Mayor Michael Nutter attended an event featuring a company that trains workers to help low-income homeowners keep down their heating costs. Metro: Rikard Larma
While much of the country has started to focus on green jobs as other industries fall apart amid the recession, Liz Robinson has been training workers in Philadelphia for green jobs since 1984 when the Energy Coordinating Agency started to help low-income homeowners who were burdened with higher heating costs due to federal deregulation.
The local nonprofit yesterday started training the first workers since the federal stimulus package dedicated money for expanding weatherization assistance programs. Mayor Nutter and other city officials helped kick off the program.
Metro spoke with Robinson, the executive director of ECA.

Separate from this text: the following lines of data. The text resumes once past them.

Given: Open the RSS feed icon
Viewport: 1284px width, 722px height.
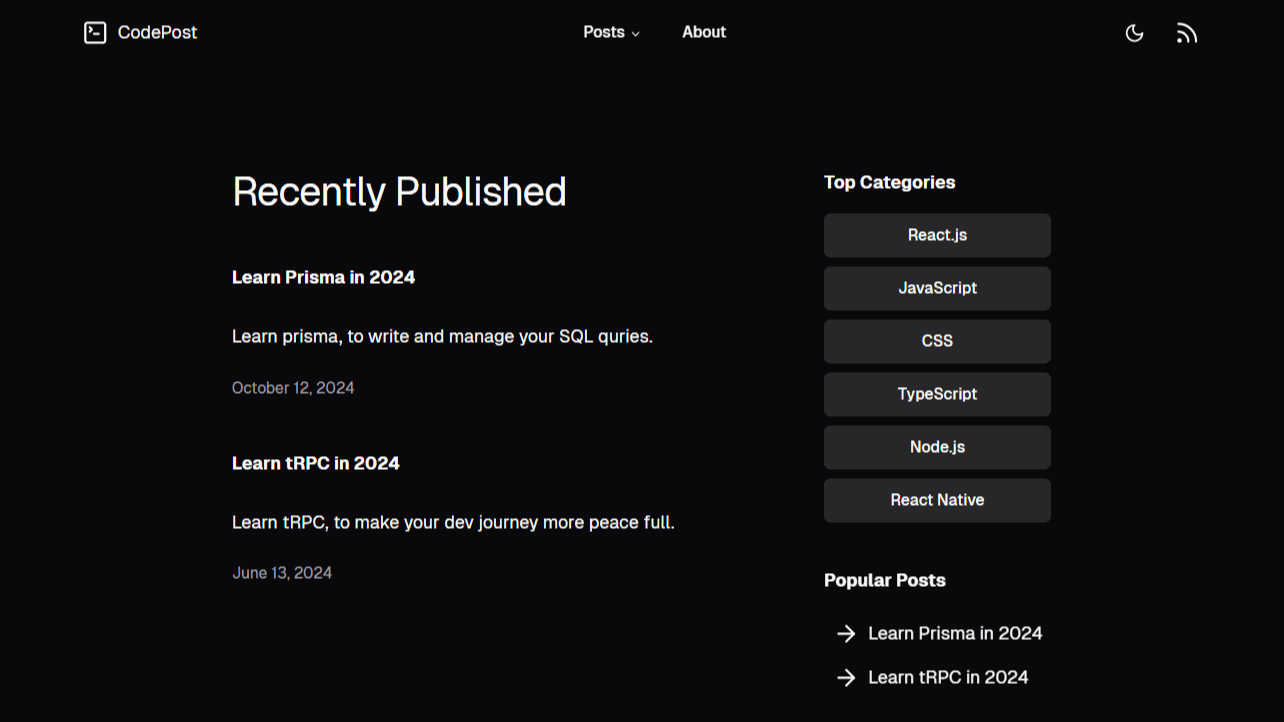Looking at the screenshot, I should click(1186, 33).
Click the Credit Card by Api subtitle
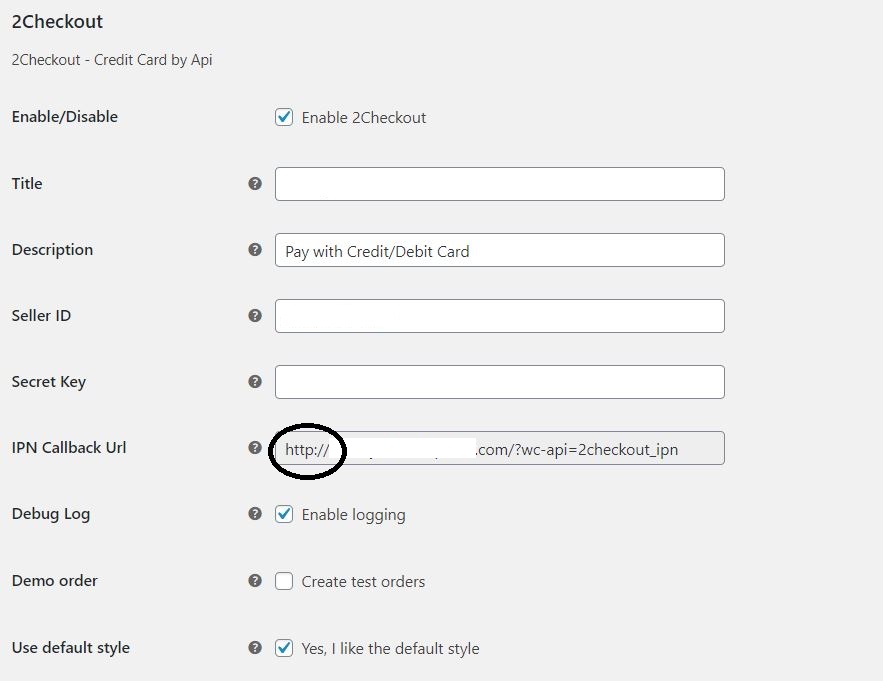This screenshot has width=883, height=681. [112, 60]
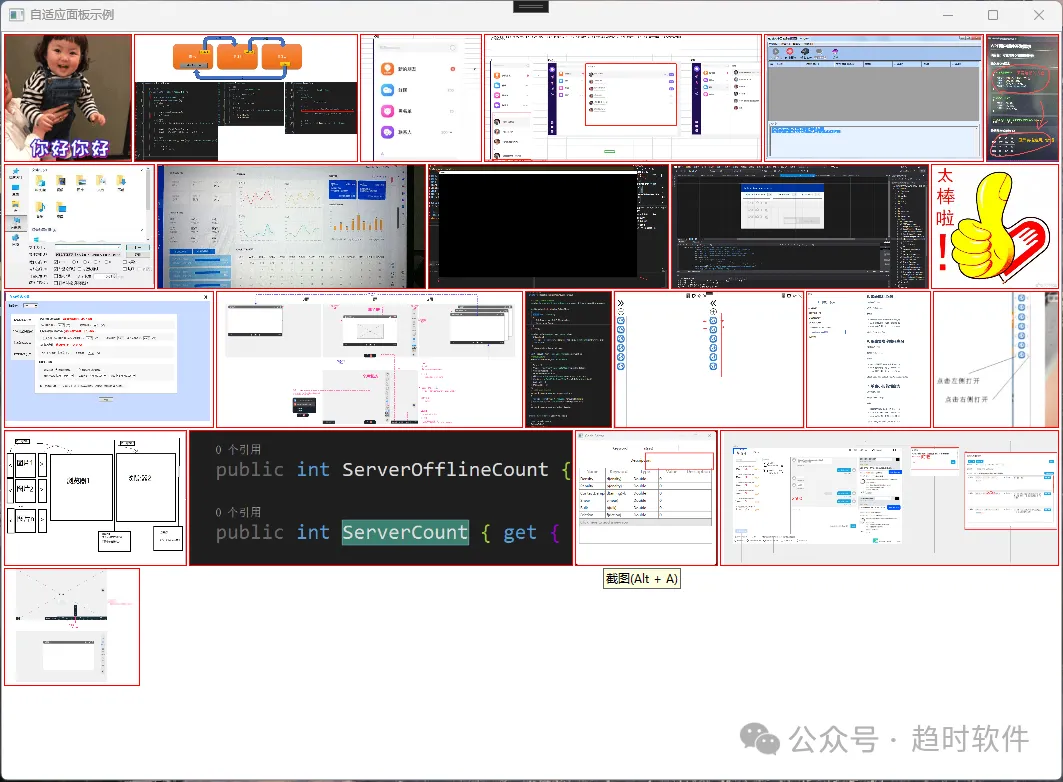
Task: Open the file explorer folders thumbnail
Action: [79, 226]
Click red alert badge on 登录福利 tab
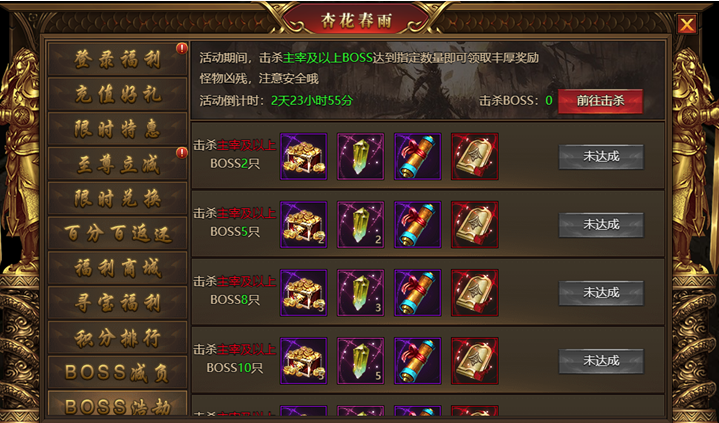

How many participants are there?
There are 20 people in this month-long training program, and frankly because the [American Reinvestment and Recovery Act] funding, there’s a big change in how the entire state will train to support that funding, and we are in discussion with folks statewide about that...We really will have to ramp up training and bring in people more quickly. [Most likely it will be] a one-week training.
What skills do trainees receive?
It starts with really understanding the basics of heat transfer and building science, so people understand all the basics of weatherization: air sealing and then insulation, heating system diagnosis and repair and energy-related carpentry. They’ll learn the basics of window replacement and repair and door replacement and repair. They’ll also learn how to set up a blower-door. We use that to diagnose how leaky a house is.
What's the current demand like for the training?
It’s just amazing. It’s really quite incredible, the demand for this type of training is vast. So many people want to get into this field and all kinds of people...I’ve been in this business for a very long time and it’s very heartening to see the interest…There are people who are coming from the construction industry, also people coming from IT.
What certification(s) do trainees receive?
We mostly offer training to the national standards: Building Performance Institute (BPI), and the Home Energy Rating System (HERS). Our goal in the training center is to train for both energy efficiency and solar industry.
City kicks off green job training
Mayor Michael Nutter attended an event featuring a company that trains workers to help low-income homeowners keep down their heating costs. Metro: Rikard Larma
KENSINGTON. Twenty workers got their first training for green jobs yesterday at a center funded by the John S. and James L. Knight Foundation.
The Energy Coordinating Agency will run the one-month training, which is designed to prepare unemployed workers for placement with weatherization assistance programs. The nonprofit organization received a $900,000 grant from the Knight Foundation to renovate an old factory near Front Street and Allegheny Avenue to expand their training given the increased demand for green training.
Mayor Michael Nutter and other city officials attended yesterday's session.
"Green jobs are to today’s economy in Philadelphia what shipbuilding and manufacturing jobs were in the early 20th Century – a pathway to the middle class," Nutter said in prepared remarks.